CWI Box groep6
CWI Box groep6
This WIKI page describes the process and results of group6 of a project for the TU/e course: Interactive Virtual Environments.
Currently the CWI box application is used as a demonstration by the Centre of Computer Science and Mathematics (CWI). It shows various aspects of immersive Virtual Reality, The application shows a 3D box or room with several airplane-like objects flying around. The goal of this assignment is to quantify the effects of various techniques that will increase the immersive VR experience of the CWI box application in a CAVE environment. We decided to narrow this down to two subjects:
- the effect of adding 3D sound on the immersive experience
- the effect of latency on the immersive experience
Before we can continue setting up the experiments we first have to port the CWI box application so it can be used for both ego-, and exocentric viewing in the Fontys CAVE.
The main research question we defined is: "What are the effects of realizing lower head tracker latency, and adding sound to the CWI box application, on a user’s level of emersion?"
Algorithms & Methods
Programming for the Fontys CAVE
The applications created for the Fontys CAVE where build using three programs: OpenSceneGraph, VR Juggler, and Microsoft Visual Studio 2005. OpenSceneGraph is a graphics toolkit for the development of high performance graphics applications. It provides an object oriented framework on top of OpenGL taking care of the low level graphics calls. VR Juggler is used to scale the application from a desktop computer to complex multi-screen systems like the Fontys CAVE. Microsoft Visual Studio 2005 is used to handle user interaction and other programming tasks.
Predictive Head Tracking
Lag is one of the main problems in disrupting a VR experience. This can be noticed when there is a noticeable discrepancy between the user’s head movement and the image drawn on the screen. This latency will not only disrupt the feeling of immersion but can also cause motion sickness. Bringing the latency down is no simple task. The common method used is to predict the user’s movement based on the position and movement history. Bad prediction algorithms will be prone to errors. It is our goal to minimize these errors so latency is decreased without introducing noticeable errors. The Kalman filter might fit our needs.
Implementing several depth cues is essential in creating a believable VR experience. Most likely the CWI box application will contain a great many of these cues already, like: stereo vision, motion parallax, geometric perspective, relative size, occlusion, and shading. We will add those cues that are not yet implemented.

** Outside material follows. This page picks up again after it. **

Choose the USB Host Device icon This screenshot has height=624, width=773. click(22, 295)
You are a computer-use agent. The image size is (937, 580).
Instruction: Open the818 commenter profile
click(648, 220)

The sound of passing airplanes will very likely help increase the level of immersion. Especially if it is done well. Using the 5.1 speakers available in the CAVE the sound can travel from side to side. Adding additional effects to the sound like the Doppler- effect and other audio algorithms will increase the realism of the sound.
Predictive Head Tracking
To quantify the latency we attach a tracker to a pendulum and move a simulated image on the screen using the tracker positions. We video both the pendulum and simulated image together, and fit two sine curves, one to centre of motion of pendulum and one to the centre of motion of the simulated image. From the phase difference between these two sine curves we can determine if latency changes significantly less than the frame rate of the camera.
Depth cues are evaluated by doing experiments with human participants. The subject will be divided in experimental en control groups and will experience the application in several different settings. Separate depth cues will be turned on and off and the subject has to grade the different settings on several points.
The effect of adding immersive sound can be measured several ways. One will be using the same experimental setting as for depth cues. Another experiment can be set up where the subject will stand in the CAVE but will be blindfolded. A simulation will be started where an airplane will fly in a random direction. The subject will have to guess the airplane’s trajectory based on its sound. A variation on this experiment would be if the subject would not be blindfolded but when more than one airplane will be simulated but only the sound of one can be heard. Again the subject’s task is to pick out the right plane.